EXERCISE GOAL → Output the entries that follow, word for word.

Dataset entries:

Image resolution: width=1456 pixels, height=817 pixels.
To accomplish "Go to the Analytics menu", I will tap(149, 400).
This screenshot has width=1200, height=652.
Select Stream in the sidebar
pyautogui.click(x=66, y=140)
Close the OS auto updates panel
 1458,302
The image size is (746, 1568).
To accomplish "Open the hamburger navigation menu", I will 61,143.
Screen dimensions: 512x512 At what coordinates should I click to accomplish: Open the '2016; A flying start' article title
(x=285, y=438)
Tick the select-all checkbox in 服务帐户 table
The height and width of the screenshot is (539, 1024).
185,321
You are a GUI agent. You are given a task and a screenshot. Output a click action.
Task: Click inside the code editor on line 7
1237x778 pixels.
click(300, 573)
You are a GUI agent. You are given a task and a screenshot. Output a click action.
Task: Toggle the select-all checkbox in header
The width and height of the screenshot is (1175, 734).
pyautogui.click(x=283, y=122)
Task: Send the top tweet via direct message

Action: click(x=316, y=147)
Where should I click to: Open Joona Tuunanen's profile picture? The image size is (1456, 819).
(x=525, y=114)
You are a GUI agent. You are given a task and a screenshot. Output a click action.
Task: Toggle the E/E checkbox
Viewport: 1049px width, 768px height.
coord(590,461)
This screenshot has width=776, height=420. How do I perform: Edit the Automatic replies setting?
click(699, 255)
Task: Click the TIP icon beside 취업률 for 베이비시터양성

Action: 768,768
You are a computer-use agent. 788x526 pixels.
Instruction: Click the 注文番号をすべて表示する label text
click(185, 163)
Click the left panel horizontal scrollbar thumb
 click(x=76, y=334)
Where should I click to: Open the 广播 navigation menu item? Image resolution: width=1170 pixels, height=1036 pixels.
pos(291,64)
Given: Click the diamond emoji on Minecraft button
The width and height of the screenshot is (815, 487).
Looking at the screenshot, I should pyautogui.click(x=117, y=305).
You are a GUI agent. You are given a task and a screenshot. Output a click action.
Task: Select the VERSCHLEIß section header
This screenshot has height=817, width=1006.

ANSWER TO THE PROBLEM →
Image resolution: width=1456 pixels, height=817 pixels.
To accomplish "Go to the Analytics menu", I will tap(149, 400).
This screenshot has width=1200, height=652.
Select Stream in the sidebar
pyautogui.click(x=66, y=140)
Close the OS auto updates panel
 1458,302
The image size is (746, 1568).
To accomplish "Open the hamburger navigation menu", I will 61,143.
Screen dimensions: 512x512 At what coordinates should I click to accomplish: Open the '2016; A flying start' article title
(x=285, y=438)
Tick the select-all checkbox in 服务帐户 table
The height and width of the screenshot is (539, 1024).
185,321
You are a GUI agent. You are given a task and a screenshot. Output a click action.
Task: Click inside the code editor on line 7
1237x778 pixels.
click(300, 573)
You are a GUI agent. You are given a task and a screenshot. Output a click action.
Task: Toggle the select-all checkbox in header
The width and height of the screenshot is (1175, 734).
pyautogui.click(x=283, y=122)
Task: Send the top tweet via direct message

Action: click(x=316, y=147)
Where should I click to: Open Joona Tuunanen's profile picture? The image size is (1456, 819).
(x=525, y=114)
You are a GUI agent. You are given a task and a screenshot. Output a click action.
Task: Toggle the E/E checkbox
Viewport: 1049px width, 768px height.
coord(590,461)
This screenshot has width=776, height=420. How do I perform: Edit the Automatic replies setting?
click(699, 255)
Task: Click the TIP icon beside 취업률 for 베이비시터양성

Action: 768,768
You are a computer-use agent. 788x526 pixels.
Instruction: Click the 注文番号をすべて表示する label text
click(185, 163)
Click the left panel horizontal scrollbar thumb
 click(x=76, y=334)
Where should I click to: Open the 广播 navigation menu item? Image resolution: width=1170 pixels, height=1036 pixels.
pos(291,64)
Given: Click the diamond emoji on Minecraft button
The width and height of the screenshot is (815, 487).
Looking at the screenshot, I should pyautogui.click(x=117, y=305).
You are a GUI agent. You are given a task and a screenshot. Output a click action.
Task: Select the VERSCHLEIß section header
This screenshot has height=817, width=1006.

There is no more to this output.